I would describe myself as… handsome, sexy, 5ft 10 and a half, 12-and-a-half stone. Dark hair. Inventor. Metaphysician. Musician. Innovator. Gorgeous. Intelligent. Fabulous father. Loving, compassionate, kind. Generous. Modest. Humble. Magnetic personality. Generally wonderful. What kind of bloody question is that to ask someone?
Music changed me… by being the most natural thing, for me. I felt I understood it even before I learned to speak, read and write. I didn’t like school at all. I didn’t like being told what to do. Music and painting seemed the most natural ways of self-expression. Music opened up
a new world of possibilities for me.
When I’m not making music… I do psychic and spiritual research – intense study and practise of Tantra and Buddhist meditations and techniques. Yoga, metaphysics and all creative and imaginative pursuits.
My biggest vice… I would love to be able to drink more but I can’t. Good booze stimulates creativity and abstract thought. But this can be done by certain meditations, so we don’t need these stimulants any more. I do, however, like a pint and to watch the Arsenal with my sons and friends.

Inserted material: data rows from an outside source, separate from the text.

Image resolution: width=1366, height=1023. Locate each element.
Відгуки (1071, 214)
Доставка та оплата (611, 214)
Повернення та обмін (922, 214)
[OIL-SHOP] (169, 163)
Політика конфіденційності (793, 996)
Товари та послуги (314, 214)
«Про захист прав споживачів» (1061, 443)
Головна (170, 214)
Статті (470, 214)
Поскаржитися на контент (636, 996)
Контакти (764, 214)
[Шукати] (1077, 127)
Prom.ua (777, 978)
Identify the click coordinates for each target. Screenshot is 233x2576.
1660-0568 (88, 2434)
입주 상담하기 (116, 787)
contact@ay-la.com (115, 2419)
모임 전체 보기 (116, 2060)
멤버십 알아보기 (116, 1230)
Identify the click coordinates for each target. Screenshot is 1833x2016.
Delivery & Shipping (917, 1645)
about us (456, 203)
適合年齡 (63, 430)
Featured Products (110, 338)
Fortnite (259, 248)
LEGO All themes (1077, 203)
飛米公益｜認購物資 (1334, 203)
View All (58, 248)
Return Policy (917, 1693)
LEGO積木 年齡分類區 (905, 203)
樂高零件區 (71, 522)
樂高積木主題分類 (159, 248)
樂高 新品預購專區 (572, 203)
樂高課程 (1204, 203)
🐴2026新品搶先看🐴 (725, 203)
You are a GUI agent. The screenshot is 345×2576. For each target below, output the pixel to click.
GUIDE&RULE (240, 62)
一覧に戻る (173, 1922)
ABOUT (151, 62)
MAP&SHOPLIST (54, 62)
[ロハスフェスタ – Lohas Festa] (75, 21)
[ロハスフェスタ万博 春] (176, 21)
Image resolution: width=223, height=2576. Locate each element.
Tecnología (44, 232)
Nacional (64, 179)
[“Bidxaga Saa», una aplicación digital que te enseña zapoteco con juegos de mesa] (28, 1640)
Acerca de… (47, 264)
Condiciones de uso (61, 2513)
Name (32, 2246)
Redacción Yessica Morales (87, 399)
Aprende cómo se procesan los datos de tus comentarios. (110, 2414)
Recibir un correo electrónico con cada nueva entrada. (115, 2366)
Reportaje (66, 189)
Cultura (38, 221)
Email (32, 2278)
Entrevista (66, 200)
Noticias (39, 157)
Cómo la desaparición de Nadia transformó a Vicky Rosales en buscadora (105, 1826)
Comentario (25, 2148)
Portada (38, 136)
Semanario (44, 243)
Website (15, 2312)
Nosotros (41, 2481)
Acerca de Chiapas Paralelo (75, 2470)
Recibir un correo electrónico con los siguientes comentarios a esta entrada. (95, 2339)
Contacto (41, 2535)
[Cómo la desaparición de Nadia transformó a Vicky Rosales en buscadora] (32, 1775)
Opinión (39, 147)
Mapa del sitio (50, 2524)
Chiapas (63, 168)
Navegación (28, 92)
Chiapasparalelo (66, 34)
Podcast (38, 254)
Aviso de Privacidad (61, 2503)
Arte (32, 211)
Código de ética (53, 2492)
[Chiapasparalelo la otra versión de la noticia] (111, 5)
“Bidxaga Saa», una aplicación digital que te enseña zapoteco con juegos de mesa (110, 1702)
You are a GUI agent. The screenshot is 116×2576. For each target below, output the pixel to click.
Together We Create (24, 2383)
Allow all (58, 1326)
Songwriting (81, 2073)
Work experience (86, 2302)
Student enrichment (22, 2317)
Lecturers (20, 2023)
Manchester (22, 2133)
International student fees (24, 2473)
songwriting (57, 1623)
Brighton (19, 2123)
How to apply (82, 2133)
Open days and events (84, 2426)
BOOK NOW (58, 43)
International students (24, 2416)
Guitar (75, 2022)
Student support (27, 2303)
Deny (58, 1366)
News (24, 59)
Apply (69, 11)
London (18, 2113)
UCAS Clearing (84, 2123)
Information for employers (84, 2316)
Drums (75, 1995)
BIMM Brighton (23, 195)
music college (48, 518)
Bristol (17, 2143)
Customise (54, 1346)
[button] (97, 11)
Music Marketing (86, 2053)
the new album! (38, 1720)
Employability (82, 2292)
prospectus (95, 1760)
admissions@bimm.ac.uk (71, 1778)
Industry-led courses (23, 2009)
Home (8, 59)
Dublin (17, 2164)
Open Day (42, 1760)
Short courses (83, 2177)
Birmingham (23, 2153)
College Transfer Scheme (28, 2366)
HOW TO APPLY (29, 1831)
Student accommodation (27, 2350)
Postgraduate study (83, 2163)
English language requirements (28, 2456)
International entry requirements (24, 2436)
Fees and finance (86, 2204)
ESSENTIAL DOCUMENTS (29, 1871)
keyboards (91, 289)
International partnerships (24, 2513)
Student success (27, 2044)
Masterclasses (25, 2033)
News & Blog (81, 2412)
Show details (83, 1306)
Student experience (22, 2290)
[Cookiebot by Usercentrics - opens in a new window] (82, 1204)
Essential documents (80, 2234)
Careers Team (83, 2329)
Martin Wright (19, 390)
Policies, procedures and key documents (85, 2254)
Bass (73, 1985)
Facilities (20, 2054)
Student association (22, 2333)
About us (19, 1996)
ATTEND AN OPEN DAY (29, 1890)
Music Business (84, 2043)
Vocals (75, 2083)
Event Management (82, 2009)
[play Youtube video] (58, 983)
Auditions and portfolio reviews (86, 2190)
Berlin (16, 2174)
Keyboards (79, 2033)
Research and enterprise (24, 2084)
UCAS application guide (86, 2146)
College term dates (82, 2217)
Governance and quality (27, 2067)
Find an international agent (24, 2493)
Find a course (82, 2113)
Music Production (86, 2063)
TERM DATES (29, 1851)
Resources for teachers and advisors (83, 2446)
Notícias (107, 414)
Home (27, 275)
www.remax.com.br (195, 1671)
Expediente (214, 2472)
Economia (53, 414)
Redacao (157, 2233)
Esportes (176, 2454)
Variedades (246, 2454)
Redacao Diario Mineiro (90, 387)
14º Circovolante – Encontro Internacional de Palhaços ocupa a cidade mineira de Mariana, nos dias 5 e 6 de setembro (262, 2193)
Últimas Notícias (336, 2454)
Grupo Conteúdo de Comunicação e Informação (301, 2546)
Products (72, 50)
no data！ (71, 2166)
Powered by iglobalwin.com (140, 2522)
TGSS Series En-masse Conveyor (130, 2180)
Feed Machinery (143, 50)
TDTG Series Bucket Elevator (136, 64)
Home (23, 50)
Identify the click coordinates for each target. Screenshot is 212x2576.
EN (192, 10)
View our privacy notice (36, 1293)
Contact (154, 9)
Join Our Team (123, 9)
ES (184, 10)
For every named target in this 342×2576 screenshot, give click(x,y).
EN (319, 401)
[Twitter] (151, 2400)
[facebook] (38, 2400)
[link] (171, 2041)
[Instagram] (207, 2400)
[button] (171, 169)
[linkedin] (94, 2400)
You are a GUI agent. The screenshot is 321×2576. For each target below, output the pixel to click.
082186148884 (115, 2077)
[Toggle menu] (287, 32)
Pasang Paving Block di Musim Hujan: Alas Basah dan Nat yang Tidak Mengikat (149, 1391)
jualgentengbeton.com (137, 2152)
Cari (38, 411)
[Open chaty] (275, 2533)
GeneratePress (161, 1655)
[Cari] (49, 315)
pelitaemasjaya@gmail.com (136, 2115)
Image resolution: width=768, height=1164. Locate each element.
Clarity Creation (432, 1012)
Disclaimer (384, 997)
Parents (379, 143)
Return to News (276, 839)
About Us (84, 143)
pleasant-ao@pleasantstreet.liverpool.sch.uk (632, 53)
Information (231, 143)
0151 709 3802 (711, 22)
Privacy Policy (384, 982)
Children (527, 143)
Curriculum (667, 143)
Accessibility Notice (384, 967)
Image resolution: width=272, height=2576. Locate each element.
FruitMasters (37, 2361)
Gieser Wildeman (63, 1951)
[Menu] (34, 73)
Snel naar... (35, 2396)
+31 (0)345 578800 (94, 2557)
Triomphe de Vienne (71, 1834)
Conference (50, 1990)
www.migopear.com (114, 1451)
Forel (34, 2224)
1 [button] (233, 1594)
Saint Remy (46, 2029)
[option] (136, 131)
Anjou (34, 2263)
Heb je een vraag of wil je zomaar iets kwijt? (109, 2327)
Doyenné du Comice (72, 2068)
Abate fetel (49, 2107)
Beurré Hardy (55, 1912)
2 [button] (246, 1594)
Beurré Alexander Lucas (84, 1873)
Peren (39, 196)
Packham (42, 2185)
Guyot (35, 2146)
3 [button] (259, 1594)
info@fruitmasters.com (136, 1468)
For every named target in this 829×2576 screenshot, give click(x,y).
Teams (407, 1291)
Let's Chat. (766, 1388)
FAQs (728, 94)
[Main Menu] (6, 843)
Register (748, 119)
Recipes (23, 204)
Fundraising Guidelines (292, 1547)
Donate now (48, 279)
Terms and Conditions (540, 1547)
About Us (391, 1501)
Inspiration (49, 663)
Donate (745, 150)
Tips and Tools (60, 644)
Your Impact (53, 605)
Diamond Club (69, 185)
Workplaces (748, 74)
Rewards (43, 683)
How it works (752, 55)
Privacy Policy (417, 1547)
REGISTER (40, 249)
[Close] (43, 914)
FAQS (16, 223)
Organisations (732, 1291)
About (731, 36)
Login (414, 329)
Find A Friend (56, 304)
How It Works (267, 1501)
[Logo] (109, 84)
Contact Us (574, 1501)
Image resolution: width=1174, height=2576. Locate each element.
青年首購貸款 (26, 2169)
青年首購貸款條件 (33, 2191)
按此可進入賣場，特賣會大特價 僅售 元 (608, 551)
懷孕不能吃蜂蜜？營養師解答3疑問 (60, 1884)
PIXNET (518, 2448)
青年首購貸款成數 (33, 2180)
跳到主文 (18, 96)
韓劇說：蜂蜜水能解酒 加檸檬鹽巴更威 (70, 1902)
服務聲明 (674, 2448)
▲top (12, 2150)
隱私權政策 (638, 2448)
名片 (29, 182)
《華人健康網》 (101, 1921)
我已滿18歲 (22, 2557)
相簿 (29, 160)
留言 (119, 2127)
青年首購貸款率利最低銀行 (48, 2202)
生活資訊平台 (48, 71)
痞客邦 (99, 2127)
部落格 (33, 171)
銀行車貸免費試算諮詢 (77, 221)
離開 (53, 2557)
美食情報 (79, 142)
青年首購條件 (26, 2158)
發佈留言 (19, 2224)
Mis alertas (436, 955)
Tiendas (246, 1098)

The last time I was embarrassed was… often. It can be a good thing. Stops you being up your own arse. It shows a certain sensitivity. The ego often needs a good nudge and a shake-down to keep it in check.
“I have never felt that this planet was my home world.”
My formal qualifications are… none!
The last time I cried… was yesterday. I cry easily and find it helps me emotionally and physically. It helps relieve/release emotional and mental blockages and frees up my mind and feelings to analyse and accept the ‘stuff’ in my heart and mind as they rise to the surface. We need to understand how the heart and mind really work.
Vinyl, CD or MP3… CD mainly, but it’s very relaxing to sit and listen to vinyl – it’s an interactive thing.
My most treasured possession… is one of my few guitars.
The best book I’ve read… too many to mention. The Book Of Thoth – Aleister Crowley. Raja Yoga by Swami Vivekananda. I don’t read novels!
Is the glass half-empty or half-full… Why should it be either? I consider myself an optimistic realist. Pessimism is only useful in showing us a counterbalance. To caution against blind optimism. But blind optimism might be the only way forward.
My biggest regret is… not pursuing my emotional goals in adolescence. I fell in love when I was 14 years old and it changed my life. Our parents said we were too young to be ‘really’ in love, and kept us apart, and broke both of our hearts. She had my baby and I didn’t get to see my daughter until she was thirtysomething. You can never repair a broken heart – you only learn to live with it, and be ever watchful of how easily people are hurt. People that don’t know me often say I look as if I’m in another world. I have never felt that this planet was my home world.
When we die… I believe we reincarnate after a period of consideration and atonement for past deeds that helps us as ever-evolving souls to choose and appreciate future life. We keep going round until we ‘get it’. And then we go on – to other planets or other planes of existence, who knows?
I’d like to be remembered as… someone staring out of the window in class, who never did what he was told.